GPI Seminar Series: Laurent Najman
Laurent Najman, ESIEE Paris, Morphological shapings and Power watersheds
Wednesday February 20th, 15h30, Seminar Room D5-007
Morphological shapings and Power watersheds
Abstract:
Morphological shapings:
Connected operators are filtering tools that act by merging elementary regions of an image. A popular strategy is based on tree-based image representations: for example, one can compute a shape-based attribute on each node of the tree and keep only the nodes for which the attribute is sufficiently strong. This operation can be seen as a thresholding of the tree, seen as a graph whose nodes are weighted by the attribute. Rather than being satisfied with a mere thresholding, we propose to expand on this idea, and to apply connected filters on this latest graph. Consequently, the filtering is done not in the space of the image, but on the space of shapes build from the image. Such a processing is a generalization of the existing tree-based connected operators. Indeed, the framework includes classical existing connected operators by attributes. It also allows us to propose a class of novel connected operators from the leveling family, based on shape attributes. Finally, we also propose a novel class of self-dual connected operators that we call morphological shapings.
Power watersheds:
In this work, we extend a common framework for graph-based image segmentation that includes the graph cuts, random walker, and shortest path optimization algorithms. Viewing an image as a weighted graph, these algorithms can be expressed by means of a common energy function with differing choices of a parameter q acting as an exponent on the differences between neighboring nodes. Introducing a new parameter p that fixes a power for the edge weights allows us to also include the optimal spanning forest algorithm for watershed in this same framework. We then propose a new family of segmentation algorithms that fixes p to produce an optimal spanning forest but varies the power q beyond the usual watershed algorithm, which we term power watershed. In particular when q = 2, the power watershed leads to a multilabel, scale and contrast invariant, unique global optimum obtained in practice in quasi-linear time. Placing the watershed algorithm in this energy minimization framework also opens new possibilities for using unary terms in traditional watershed segmentation and using watershed to optimize more general models of use in applications beyond image segmentation. Two examples of such applications are surface reconstruction and anisotropic diffusion.

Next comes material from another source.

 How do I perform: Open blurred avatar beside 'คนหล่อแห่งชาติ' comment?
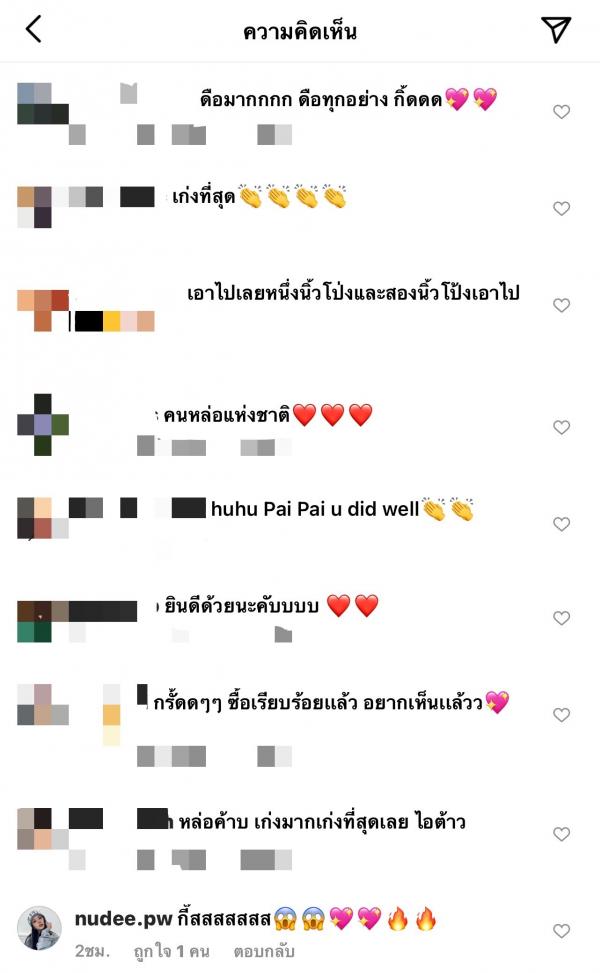(x=42, y=424)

Laurent Najman's short bio:
Laurent Najman received the Habilitation à Diriger les Recherches in 2006 from the University of Marne-la-Vallée, a Ph.D. of applied mathematics from Paris-Dauphine University in 1994 with the highest honour (Félicitations du Jury) and an “Ingénieur” degree from the Ecole des Mines de Paris in 1991. After earning his engineering degree, he worked in the Central Research Laboratories of Thomson-CSF for three years, working on some problems of infrared image segmentation using mathematical morphology. He then joined a start-up company named Animation Science in 1995, as director of research and development. The technology of particle systems for computer graphics and scientific visualisation, developed by the company under his technical leadership received several awards, including the “European Information Technology Prize 1997” awarded by the European Commission (Esprit programme) and by the European Council for Applied Science and Engineering and the “Hottest Products of the Year 1996” awarded by the Computer Graphics World journal. In 1998, he joined OCÉ Print Logic Technologies, as senior scientist. He worked there on various problem of image analysis dedicated to scanning and printing. In 2002, he joined the Informatics Department of ESIEE, Paris, where he is professor and a member of the Laboratoire d’Informatique Gaspard Monge, Université Paris-Est Marne-la-Vallée. His current research interest is discrete mathematical morphology and discrete optimization.